Records for this task:
****************

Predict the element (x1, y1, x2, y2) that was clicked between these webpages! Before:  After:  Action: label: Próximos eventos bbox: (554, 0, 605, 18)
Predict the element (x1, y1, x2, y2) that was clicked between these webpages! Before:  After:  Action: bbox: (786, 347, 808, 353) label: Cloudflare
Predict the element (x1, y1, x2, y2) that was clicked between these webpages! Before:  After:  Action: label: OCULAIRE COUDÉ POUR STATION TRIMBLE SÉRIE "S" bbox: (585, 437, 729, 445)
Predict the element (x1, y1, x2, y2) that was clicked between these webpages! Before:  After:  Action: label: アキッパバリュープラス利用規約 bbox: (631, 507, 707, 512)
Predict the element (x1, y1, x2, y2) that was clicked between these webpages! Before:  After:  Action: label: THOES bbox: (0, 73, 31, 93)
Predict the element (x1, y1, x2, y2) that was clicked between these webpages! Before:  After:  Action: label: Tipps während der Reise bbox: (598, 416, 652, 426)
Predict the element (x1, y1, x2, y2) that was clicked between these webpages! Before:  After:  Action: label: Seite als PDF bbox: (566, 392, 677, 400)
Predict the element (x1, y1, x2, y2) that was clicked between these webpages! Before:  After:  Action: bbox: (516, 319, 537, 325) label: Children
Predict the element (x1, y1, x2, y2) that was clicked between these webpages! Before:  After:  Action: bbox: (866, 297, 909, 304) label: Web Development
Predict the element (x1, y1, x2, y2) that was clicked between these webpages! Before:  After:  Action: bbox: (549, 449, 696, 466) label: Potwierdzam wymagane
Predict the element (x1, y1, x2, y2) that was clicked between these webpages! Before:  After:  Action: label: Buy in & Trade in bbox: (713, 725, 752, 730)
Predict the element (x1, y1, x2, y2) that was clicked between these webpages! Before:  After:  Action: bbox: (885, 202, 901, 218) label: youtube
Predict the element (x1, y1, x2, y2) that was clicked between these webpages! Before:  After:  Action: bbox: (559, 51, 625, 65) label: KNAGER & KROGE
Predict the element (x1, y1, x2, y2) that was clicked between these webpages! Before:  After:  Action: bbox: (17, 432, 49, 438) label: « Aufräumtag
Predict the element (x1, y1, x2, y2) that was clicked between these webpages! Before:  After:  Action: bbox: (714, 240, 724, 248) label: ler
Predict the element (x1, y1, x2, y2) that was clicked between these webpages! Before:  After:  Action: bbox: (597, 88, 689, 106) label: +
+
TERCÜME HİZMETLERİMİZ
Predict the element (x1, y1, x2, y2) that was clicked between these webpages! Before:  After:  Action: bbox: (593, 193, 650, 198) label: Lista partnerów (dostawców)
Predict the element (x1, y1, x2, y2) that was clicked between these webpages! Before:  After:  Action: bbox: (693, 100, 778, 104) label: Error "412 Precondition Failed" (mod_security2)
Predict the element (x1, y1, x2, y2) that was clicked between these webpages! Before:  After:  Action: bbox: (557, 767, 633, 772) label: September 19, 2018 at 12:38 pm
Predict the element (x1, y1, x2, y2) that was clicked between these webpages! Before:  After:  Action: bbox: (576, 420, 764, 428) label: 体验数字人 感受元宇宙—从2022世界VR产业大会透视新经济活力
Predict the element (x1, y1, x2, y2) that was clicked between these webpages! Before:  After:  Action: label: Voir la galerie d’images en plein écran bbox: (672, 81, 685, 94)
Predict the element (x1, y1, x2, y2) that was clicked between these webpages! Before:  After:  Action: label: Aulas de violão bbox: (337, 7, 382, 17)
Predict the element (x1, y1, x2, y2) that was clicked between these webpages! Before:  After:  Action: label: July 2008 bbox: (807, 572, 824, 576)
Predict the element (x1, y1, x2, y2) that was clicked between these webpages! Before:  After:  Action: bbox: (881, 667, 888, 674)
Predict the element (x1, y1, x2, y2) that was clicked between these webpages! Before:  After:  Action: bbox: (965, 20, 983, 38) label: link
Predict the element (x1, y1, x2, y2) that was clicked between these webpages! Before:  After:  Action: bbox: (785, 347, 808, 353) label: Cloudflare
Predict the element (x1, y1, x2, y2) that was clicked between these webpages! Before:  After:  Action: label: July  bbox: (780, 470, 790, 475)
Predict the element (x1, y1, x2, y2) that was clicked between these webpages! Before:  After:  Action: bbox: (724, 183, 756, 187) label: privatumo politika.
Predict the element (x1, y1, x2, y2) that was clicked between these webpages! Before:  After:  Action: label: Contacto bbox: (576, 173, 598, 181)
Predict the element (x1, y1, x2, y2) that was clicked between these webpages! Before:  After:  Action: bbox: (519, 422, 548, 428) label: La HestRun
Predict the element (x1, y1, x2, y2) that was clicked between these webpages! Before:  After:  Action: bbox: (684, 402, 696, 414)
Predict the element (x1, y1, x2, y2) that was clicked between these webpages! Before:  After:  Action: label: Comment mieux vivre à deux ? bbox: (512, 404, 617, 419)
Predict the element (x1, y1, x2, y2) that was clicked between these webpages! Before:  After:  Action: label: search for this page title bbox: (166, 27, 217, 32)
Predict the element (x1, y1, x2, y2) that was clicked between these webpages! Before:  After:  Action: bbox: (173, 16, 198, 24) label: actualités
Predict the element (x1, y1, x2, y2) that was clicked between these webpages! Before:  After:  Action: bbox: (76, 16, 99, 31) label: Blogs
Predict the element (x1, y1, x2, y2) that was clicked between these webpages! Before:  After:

****************

Written request:
Turn every one of the records above into a numbered list, leaving out blank lines.

Exercise solution:
1. Predict the element (x1, y1, x2, y2) that was clicked between these webpages! Before:  After:  Action: label: Próximos eventos bbox: (554, 0, 605, 18)
2. Predict the element (x1, y1, x2, y2) that was clicked between these webpages! Before:  After:  Action: bbox: (786, 347, 808, 353) label: Cloudflare
3. Predict the element (x1, y1, x2, y2) that was clicked between these webpages! Before:  After:  Action: label: OCULAIRE COUDÉ POUR STATION TRIMBLE SÉRIE "S" bbox: (585, 437, 729, 445)
4. Predict the element (x1, y1, x2, y2) that was clicked between these webpages! Before:  After:  Action: label: アキッパバリュープラス利用規約 bbox: (631, 507, 707, 512)
5. Predict the element (x1, y1, x2, y2) that was clicked between these webpages! Before:  After:  Action: label: THOES bbox: (0, 73, 31, 93)
6. Predict the element (x1, y1, x2, y2) that was clicked between these webpages! Before:  After:  Action: label: Tipps während der Reise bbox: (598, 416, 652, 426)
7. Predict the element (x1, y1, x2, y2) that was clicked between these webpages! Before:  After:  Action: label: Seite als PDF bbox: (566, 392, 677, 400)
8. Predict the element (x1, y1, x2, y2) that was clicked between these webpages! Before:  After:  Action: bbox: (516, 319, 537, 325) label: Children
9. Predict the element (x1, y1, x2, y2) that was clicked between these webpages! Before:  After:  Action: bbox: (866, 297, 909, 304) label: Web Development
10. Predict the element (x1, y1, x2, y2) that was clicked between these webpages! Before:  After:  Action: bbox: (549, 449, 696, 466) label: Potwierdzam wymagane
11. Predict the element (x1, y1, x2, y2) that was clicked between these webpages! Before:  After:  Action: label: Buy in & Trade in bbox: (713, 725, 752, 730)
12. Predict the element (x1, y1, x2, y2) that was clicked between these webpages! Before:  After:  Action: bbox: (885, 202, 901, 218) label: youtube
13. Predict the element (x1, y1, x2, y2) that was clicked between these webpages! Before:  After:  Action: bbox: (559, 51, 625, 65) label: KNAGER & KROGE
14. Predict the element (x1, y1, x2, y2) that was clicked between these webpages! Before:  After:  Action: bbox: (17, 432, 49, 438) label: « Aufräumtag
15. Predict the element (x1, y1, x2, y2) that was clicked between these webpages! Before:  After:  Action: bbox: (714, 240, 724, 248) label: ler
16. Predict the element (x1, y1, x2, y2) that was clicked between these webpages! Before:  After:  Action: bbox: (597, 88, 689, 106) label: +
17. +
18. TERCÜME HİZMETLERİMİZ
19. Predict the element (x1, y1, x2, y2) that was clicked between these webpages! Before:  After:  Action: bbox: (593, 193, 650, 198) label: Lista partnerów (dostawców)
20. Predict the element (x1, y1, x2, y2) that was clicked between these webpages! Before:  After:  Action: bbox: (693, 100, 778, 104) label: Error "412 Precondition Failed" (mod_security2)
21. Predict the element (x1, y1, x2, y2) that was clicked between these webpages! Before:  After:  Action: bbox: (557, 767, 633, 772) label: September 19, 2018 at 12:38 pm
22. Predict the element (x1, y1, x2, y2) that was clicked between these webpages! Before:  After:  Action: bbox: (576, 420, 764, 428) label: 体验数字人 感受元宇宙—从2022世界VR产业大会透视新经济活力
23. Predict the element (x1, y1, x2, y2) that was clicked between these webpages! Before:  After:  Action: label: Voir la galerie d’images en plein écran bbox: (672, 81, 685, 94)
24. Predict the element (x1, y1, x2, y2) that was clicked between these webpages! Before:  After:  Action: label: Aulas de violão bbox: (337, 7, 382, 17)
25. Predict the element (x1, y1, x2, y2) that was clicked between these webpages! Before:  After:  Action: label: July 2008 bbox: (807, 572, 824, 576)
26. Predict the element (x1, y1, x2, y2) that was clicked between these webpages! Before:  After:  Action: bbox: (881, 667, 888, 674)
27. Predict the element (x1, y1, x2, y2) that was clicked between these webpages! Before:  After:  Action: bbox: (965, 20, 983, 38) label: link
28. Predict the element (x1, y1, x2, y2) that was clicked between these webpages! Before:  After:  Action: bbox: (785, 347, 808, 353) label: Cloudflare
29. Predict the element (x1, y1, x2, y2) that was clicked between these webpages! Before:  After:  Action: label: July  bbox: (780, 470, 790, 475)
30. Predict the element (x1, y1, x2, y2) that was clicked between these webpages! Before:  After:  Action: bbox: (724, 183, 756, 187) label: privatumo politika.
31. Predict the element (x1, y1, x2, y2) that was clicked between these webpages! Before:  After:  Action: label: Contacto bbox: (576, 173, 598, 181)
32. Predict the element (x1, y1, x2, y2) that was clicked between these webpages! Before:  After:  Action: bbox: (519, 422, 548, 428) label: La HestRun
33. Predict the element (x1, y1, x2, y2) that was clicked between these webpages! Before:  After:  Action: bbox: (684, 402, 696, 414)
34. Predict the element (x1, y1, x2, y2) that was clicked between these webpages! Before:  After:  Action: label: Comment mieux vivre à deux ? bbox: (512, 404, 617, 419)
35. Predict the element (x1, y1, x2, y2) that was clicked between these webpages! Before:  After:  Action: label: search for this page title bbox: (166, 27, 217, 32)
36. Predict the element (x1, y1, x2, y2) that was clicked between these webpages! Before:  After:  Action: bbox: (173, 16, 198, 24) label: actualités
37. Predict the element (x1, y1, x2, y2) that was clicked between these webpages! Before:  After:  Action: bbox: (76, 16, 99, 31) label: Blogs
38. Predict the element (x1, y1, x2, y2) that was clicked between these webpages! Before:  After:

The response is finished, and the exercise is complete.